Athen stellt Unabhängigkeit von Banken-Rekapitalisierungsfonds in Frage
Nach den Angaben aus EU-Kreisen ist bislang bei den Gesprächen der Fachleute in Athen noch kein einziger Verhandlungsblock vollständig abgearbeitet worden. Auf der Seite der Geldgeber sei man unzufrieden, weil Tsipras’ Regierung von der ursprünglichen Zusage abrücke, keine einseitigen Schritte zu unternehmen, welche die Haushaltsziele gefährden könnten. So sei die geplante Rentenreform zum Teil zurückgedreht worden, und Privatisierungen kämen ebenfalls nicht voran wie zugesagt. Kritisiert werden von EU-Seite auch Athener Regierungspläne, die politische Unabhängigkeit des griechischen Fonds zur Rekapitalisierung von Banken zu beschneiden.
Zudem nahm das Parlament in Athen am Donnerstag die Beratungen über die Wiedereinstellung von rund 4000 Beamten auf, die im Zuge der Sparmaßnahmen ihre Posten verloren hatten. Die Wiedereinstellung der Staatsdiener, zu denen Polizeibeamte, Behördenvertreter und Mitarbeiter im Schuldienst gehören, zählte zu den Wahlversprechen des Linksbündnisses Syriza. Mit einer Abstimmung über das entsprechende Gesetz wird in den kommenden Wochen gerechnet.

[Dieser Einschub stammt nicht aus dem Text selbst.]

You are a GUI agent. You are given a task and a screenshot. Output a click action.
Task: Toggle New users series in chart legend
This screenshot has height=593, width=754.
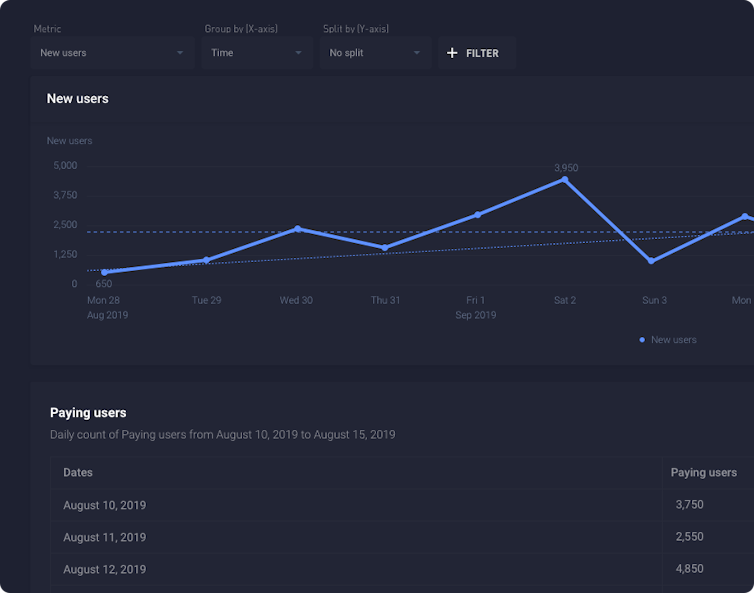click(668, 340)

Derweil bemühten sich die EU-Kommission, ein positives Bild von den Verhandlungen zwischen Griechenland und den Gläubigern zu zeichnen. Es gebe „Fortschritte in den Gesprächen“, sagte eine Sprecherin der Brüsseler Behörde. In Berlin bewertete die Vize-Regierungssprecherin Christiane Wirtz die pünktliche Rückzahlung eines Kredites über 450 Millionen Euro von Hellas an den Internationalen Währungsfonds (IWF) als „ein wichtiges Zeichen dafür, dass Griechenland willens und in der Lage ist, seinen Verpflichtungen nachzukommen“.
Auch Frankreichs Premier Valls ermahnt Griechenland
Dennoch mehren sich in den Gläubiger-Ländern die Stimmen, die den Kurs der Syriza-Regierung zunehmend kritisch sehen. Der wirtschaftspolitische Sprecher der Bundestagsfraktion der Grünen, Dieter Janecek, sagte der Nachrichtenagentur Reuters, für ihn stehe die Zustimmung zu weiteren Hilfspaketen für Griechenland „auf der Kippe“, wenn Tsipras’ Regierung nicht endlich gemeinsam mit den Partnern wirksame Reformvorschläge unterbreite. Mit ungewöhnlicher Deutlichkeit rief auch der französische Premierminister Manuel Valls die Regierung in Athen auf, die bisherigen Reformvorschläge noch einmal zu überarbeiten. Wenn Griechenland weitere Milliardenhilfen erhalten wolle, müsse Athen „eine Liste von weiter gehenden Reformen“ vorlegen, sagte der Sozialist der portugiesischen Zeitung „Diario Economico“.